Recording exceptions within spans helps pinpoint failure origins. Latency attributes reveal bottlenecks across services.

Trace Export Flexibility
Different environments require different backends. I configure exporters conditionally:

def configure_exporters
  case ENV['TRACE_EXPORTER']
  when 'jaeger'
    OpenTelemetry::Exporter::Jaeger::CollectorExporter.new(endpoint: 'http://jaeger:14250')
  when 'zipkin'
    OpenTelemetry::Exporter::Zipkin::Exporter.new(endpoint: 'http://zipkin:9411/api/v2/spans')
  else
    OpenTelemetry::Exporter::OTLP::Exporter.new(endpoint: 'http://collector:4317')
  end
end

OpenTelemetry::SDK.configure do |c|
  c.add_span_processor(
    OpenTelemetry::SDK::Trace::Export::SimpleSpanProcessor.new(configure_exporters)
  )
end

This allows switching between Jaeger, Zipkin, or OTLP without code changes. SimpleSpanProcessor works better for low-volume services.

Sampling Strategies
High-traffic systems require sampling. I implement rate-based sampling:

sampler = OpenTelemetry::SDK::Trace::Samplers.parent_based(
  root: OpenTelemetry::SDK::Trace::Samplers.trace_id_ratio_based(0.1),
  remote_parent_sampled: OpenTelemetry::SDK::Trace::Samplers.always_on,
  local_parent_sampled: OpenTelemetry::SDK::Trace::Samplers.always_on
)

OpenTelemetry::SDK.configure do |c|
  c.sampler = sampler
end

This samples 10% of root traces while keeping all child spans when sampled. For critical paths, I override sampling:

def process_payment
  OpenTelemetry.trace_with_span('payment', kind: :internal, attributes: { 'sampling.priority' => 1 }) do
    # High-value transaction logic
  end
end

The sampling.priority attribute signals to collectors that this trace must be kept.

Visualization Insights
When traces reach Jaeger, I look for specific patterns. Wide span trees indicate excessive service calls. Long gaps between spans reveal queueing delays. Error tags clustering around specific services highlight unstable components. I correlate trace data with metrics using Prometheus labels matching service names.

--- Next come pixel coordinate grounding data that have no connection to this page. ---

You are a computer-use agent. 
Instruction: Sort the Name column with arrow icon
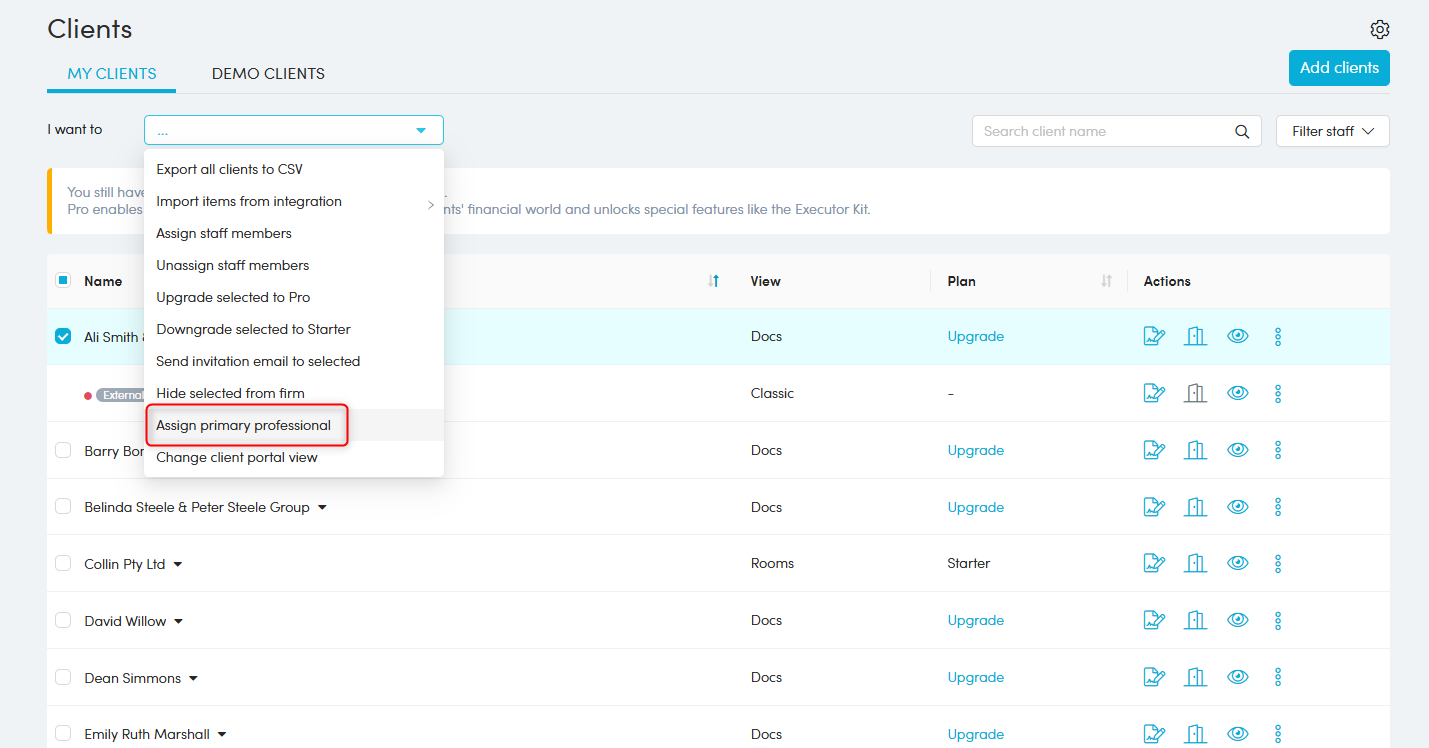(713, 281)
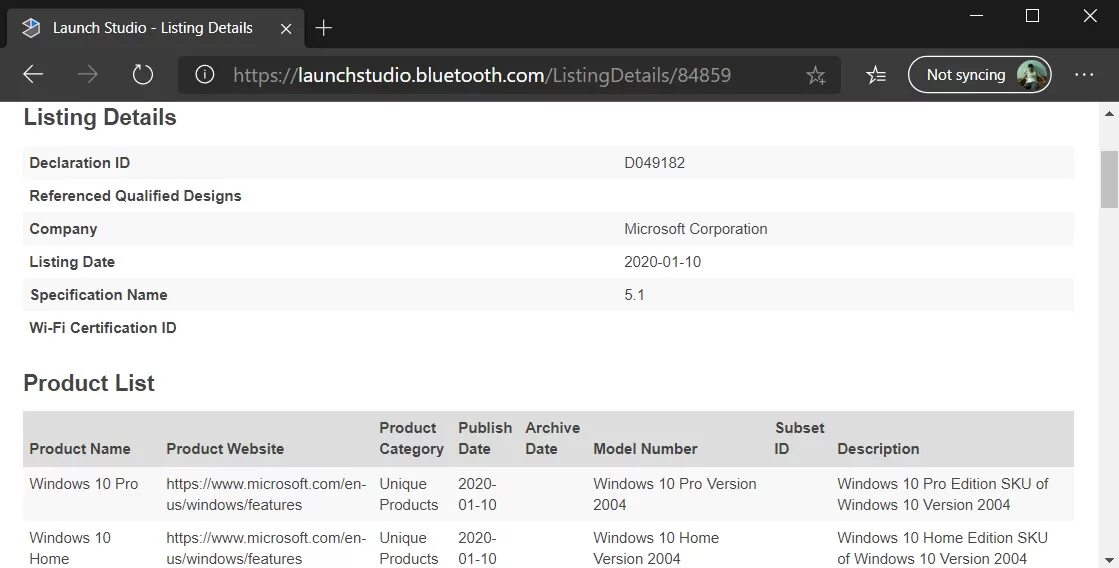Screen dimensions: 1119x568
Task: Click the Publish Date column header
Action: point(484,438)
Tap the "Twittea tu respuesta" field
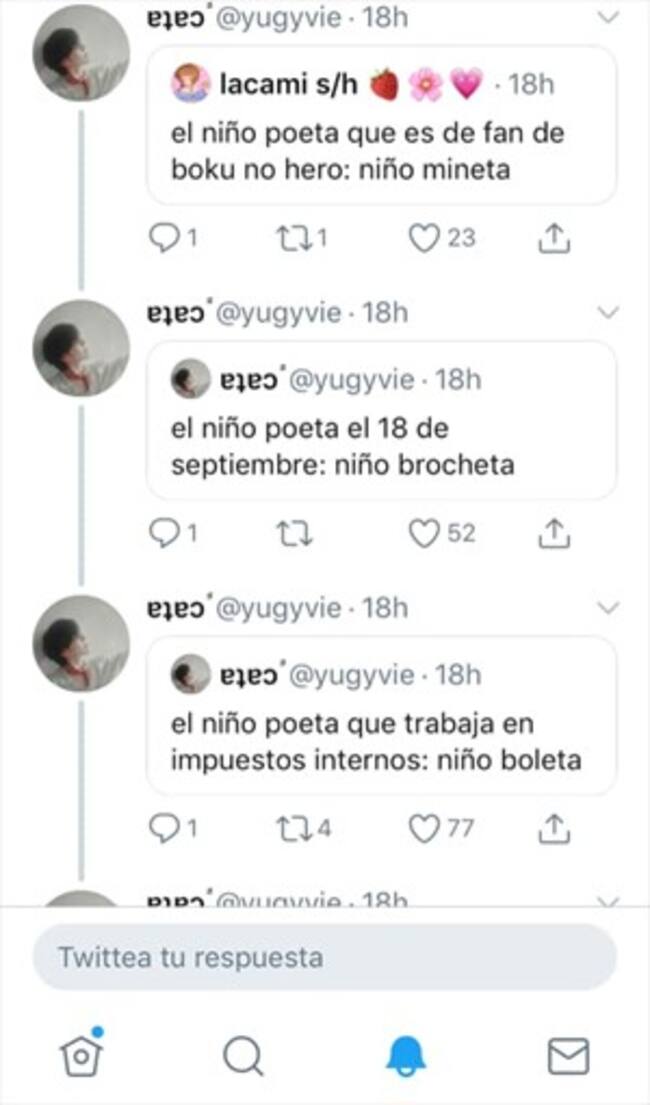Viewport: 650px width, 1105px height. click(324, 957)
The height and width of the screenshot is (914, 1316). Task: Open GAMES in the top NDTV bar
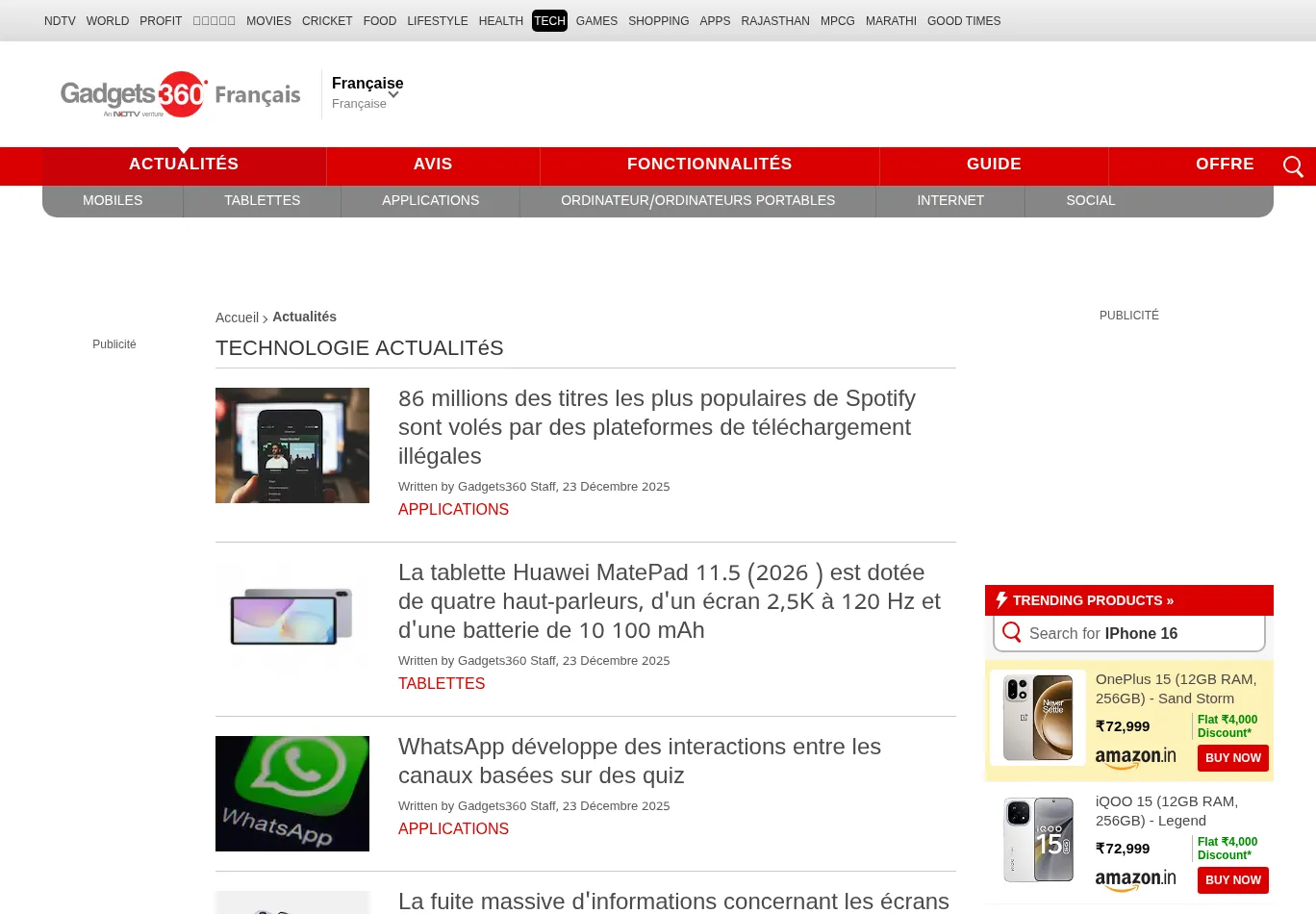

Through practice, I’ve learned to balance detail and overhead. I instrument service boundaries rather than internal methods. I tag spans with business identifiers like order_id rather than technical details. This makes traces actionable for product teams.

Distributed tracing requires cultural shifts. I work with teams to define tracing standards and establish trace-driven debugging workflows. The initial effort pays off during incidents when minutes matter. With these techniques, we’ve reduced outage resolution times by 70% in some complex workflows.